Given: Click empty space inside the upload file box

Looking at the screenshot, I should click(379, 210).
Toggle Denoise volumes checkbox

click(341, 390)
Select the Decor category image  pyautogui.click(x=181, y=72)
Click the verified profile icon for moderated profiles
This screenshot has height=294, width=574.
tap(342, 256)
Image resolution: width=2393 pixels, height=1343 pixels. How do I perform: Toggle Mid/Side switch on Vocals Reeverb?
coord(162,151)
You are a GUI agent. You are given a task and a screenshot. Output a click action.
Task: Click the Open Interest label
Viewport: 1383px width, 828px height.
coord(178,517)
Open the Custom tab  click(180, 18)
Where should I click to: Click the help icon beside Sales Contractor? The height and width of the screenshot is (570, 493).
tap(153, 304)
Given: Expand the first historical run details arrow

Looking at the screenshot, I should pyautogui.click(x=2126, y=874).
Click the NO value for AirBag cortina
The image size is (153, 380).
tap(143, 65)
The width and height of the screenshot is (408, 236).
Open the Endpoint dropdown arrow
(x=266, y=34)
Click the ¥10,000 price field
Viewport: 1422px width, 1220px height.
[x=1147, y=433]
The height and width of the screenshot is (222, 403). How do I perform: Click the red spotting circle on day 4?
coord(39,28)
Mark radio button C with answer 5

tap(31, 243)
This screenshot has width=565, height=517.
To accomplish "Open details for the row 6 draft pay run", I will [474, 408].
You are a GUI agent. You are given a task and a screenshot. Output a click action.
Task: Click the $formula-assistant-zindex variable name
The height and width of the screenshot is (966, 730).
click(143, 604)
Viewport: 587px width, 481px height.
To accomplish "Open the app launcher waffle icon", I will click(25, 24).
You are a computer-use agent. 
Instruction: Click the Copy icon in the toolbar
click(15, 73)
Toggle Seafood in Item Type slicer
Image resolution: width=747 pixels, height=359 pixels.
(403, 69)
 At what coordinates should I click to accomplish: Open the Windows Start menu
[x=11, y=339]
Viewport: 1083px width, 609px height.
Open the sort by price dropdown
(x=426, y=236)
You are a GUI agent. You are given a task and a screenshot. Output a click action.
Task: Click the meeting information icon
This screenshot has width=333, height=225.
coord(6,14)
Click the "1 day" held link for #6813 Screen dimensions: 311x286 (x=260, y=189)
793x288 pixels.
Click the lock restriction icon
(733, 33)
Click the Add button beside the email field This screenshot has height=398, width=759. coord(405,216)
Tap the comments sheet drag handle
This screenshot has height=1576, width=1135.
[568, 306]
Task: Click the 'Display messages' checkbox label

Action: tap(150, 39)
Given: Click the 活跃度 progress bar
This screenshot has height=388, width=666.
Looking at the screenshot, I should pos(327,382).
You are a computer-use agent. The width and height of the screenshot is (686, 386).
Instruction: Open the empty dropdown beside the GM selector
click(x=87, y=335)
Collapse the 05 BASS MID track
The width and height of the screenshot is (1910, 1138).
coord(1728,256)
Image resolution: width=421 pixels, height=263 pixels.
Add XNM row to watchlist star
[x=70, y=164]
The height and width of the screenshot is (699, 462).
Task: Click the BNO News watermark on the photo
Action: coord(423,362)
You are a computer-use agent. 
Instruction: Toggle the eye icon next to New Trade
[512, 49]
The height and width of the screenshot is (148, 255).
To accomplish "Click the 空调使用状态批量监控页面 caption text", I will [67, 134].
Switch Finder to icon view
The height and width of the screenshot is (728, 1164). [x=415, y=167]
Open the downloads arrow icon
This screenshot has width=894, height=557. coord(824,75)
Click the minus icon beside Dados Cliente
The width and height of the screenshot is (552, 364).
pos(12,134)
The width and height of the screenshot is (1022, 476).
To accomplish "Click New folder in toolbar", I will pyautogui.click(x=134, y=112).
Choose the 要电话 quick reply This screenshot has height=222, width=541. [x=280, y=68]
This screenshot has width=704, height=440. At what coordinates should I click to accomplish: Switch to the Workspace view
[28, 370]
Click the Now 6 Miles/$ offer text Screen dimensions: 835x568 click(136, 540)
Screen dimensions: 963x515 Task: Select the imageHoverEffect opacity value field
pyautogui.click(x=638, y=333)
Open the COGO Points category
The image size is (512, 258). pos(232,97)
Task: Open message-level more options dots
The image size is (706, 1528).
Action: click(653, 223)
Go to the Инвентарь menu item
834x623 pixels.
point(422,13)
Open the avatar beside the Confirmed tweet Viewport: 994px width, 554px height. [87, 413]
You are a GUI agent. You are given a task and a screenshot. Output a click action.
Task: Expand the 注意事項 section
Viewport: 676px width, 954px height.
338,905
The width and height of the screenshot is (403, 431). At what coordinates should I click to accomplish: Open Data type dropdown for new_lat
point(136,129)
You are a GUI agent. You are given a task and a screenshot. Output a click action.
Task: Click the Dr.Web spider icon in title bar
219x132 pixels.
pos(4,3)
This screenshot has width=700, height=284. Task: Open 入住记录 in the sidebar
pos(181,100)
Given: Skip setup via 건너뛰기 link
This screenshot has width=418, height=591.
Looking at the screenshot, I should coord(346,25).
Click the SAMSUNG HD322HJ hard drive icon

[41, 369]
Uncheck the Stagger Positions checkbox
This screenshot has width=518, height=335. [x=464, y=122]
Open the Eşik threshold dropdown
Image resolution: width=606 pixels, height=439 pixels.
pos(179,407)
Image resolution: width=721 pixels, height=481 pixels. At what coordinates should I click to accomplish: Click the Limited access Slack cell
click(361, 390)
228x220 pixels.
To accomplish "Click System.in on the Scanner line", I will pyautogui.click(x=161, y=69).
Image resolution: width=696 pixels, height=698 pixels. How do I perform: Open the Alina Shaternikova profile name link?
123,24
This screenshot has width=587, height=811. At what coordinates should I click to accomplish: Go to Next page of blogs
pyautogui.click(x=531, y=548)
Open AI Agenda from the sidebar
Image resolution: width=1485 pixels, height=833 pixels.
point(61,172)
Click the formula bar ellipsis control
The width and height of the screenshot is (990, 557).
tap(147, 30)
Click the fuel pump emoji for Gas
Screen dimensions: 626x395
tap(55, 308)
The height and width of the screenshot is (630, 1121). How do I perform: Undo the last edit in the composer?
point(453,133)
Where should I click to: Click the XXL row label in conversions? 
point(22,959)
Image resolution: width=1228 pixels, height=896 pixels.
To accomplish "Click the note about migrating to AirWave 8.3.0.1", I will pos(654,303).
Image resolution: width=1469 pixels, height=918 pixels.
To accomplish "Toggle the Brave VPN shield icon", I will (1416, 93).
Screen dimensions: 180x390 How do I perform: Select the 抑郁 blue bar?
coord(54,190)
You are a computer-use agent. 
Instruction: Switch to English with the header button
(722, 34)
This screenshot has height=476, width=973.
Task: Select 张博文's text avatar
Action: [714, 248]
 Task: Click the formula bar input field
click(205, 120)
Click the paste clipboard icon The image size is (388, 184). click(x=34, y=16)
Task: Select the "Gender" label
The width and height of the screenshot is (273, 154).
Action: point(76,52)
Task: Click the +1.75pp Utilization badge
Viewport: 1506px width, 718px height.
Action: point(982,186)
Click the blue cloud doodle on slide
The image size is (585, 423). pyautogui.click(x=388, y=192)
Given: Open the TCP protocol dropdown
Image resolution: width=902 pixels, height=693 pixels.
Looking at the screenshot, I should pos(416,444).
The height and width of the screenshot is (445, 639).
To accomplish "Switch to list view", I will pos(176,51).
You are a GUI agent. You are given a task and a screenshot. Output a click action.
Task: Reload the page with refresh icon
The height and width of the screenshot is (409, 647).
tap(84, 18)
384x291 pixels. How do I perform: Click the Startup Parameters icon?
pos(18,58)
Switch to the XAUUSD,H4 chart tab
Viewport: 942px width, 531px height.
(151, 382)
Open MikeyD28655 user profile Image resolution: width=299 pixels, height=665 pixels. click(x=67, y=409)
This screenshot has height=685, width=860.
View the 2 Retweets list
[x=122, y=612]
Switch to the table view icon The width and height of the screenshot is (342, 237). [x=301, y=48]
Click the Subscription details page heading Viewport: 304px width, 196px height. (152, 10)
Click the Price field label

**Instruction**
Reproduce verbatim the lines of the records from the line containing "Switch to the table" through the end of the records, including both.

**Answer below**
Switch to the table view icon The width and height of the screenshot is (342, 237). [x=301, y=48]
Click the Subscription details page heading Viewport: 304px width, 196px height. (152, 10)
Click the Price field label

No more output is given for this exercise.